# [Work task]
Transcribe all of the data exactly. Omit the pictures.

# [Exercise materials]
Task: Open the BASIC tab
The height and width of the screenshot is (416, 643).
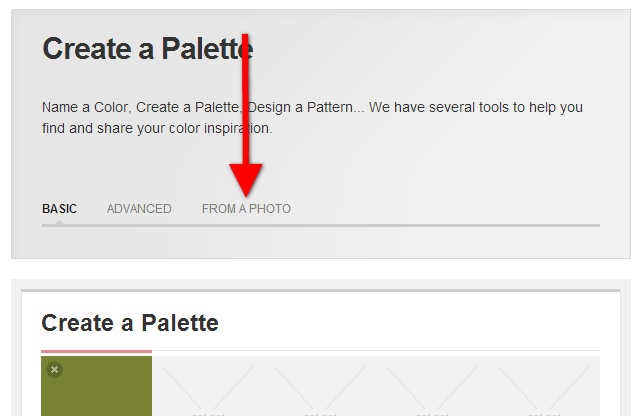Action: coord(59,209)
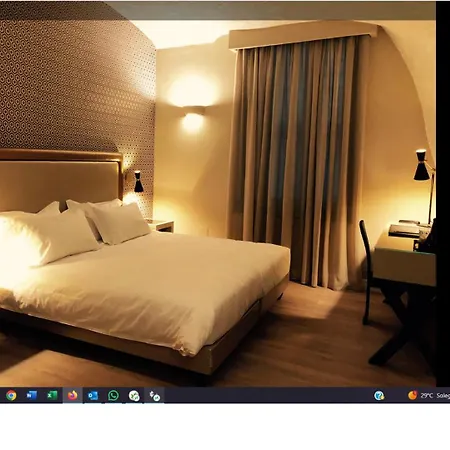Switch to the Firefox window
Image resolution: width=450 pixels, height=450 pixels.
pyautogui.click(x=72, y=395)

# [The completed task]
Task: Open the BASIC tab
The height and width of the screenshot is (416, 643).
Action: coord(59,209)
Switch to the Firefox window
Image resolution: width=450 pixels, height=450 pixels.
pyautogui.click(x=72, y=395)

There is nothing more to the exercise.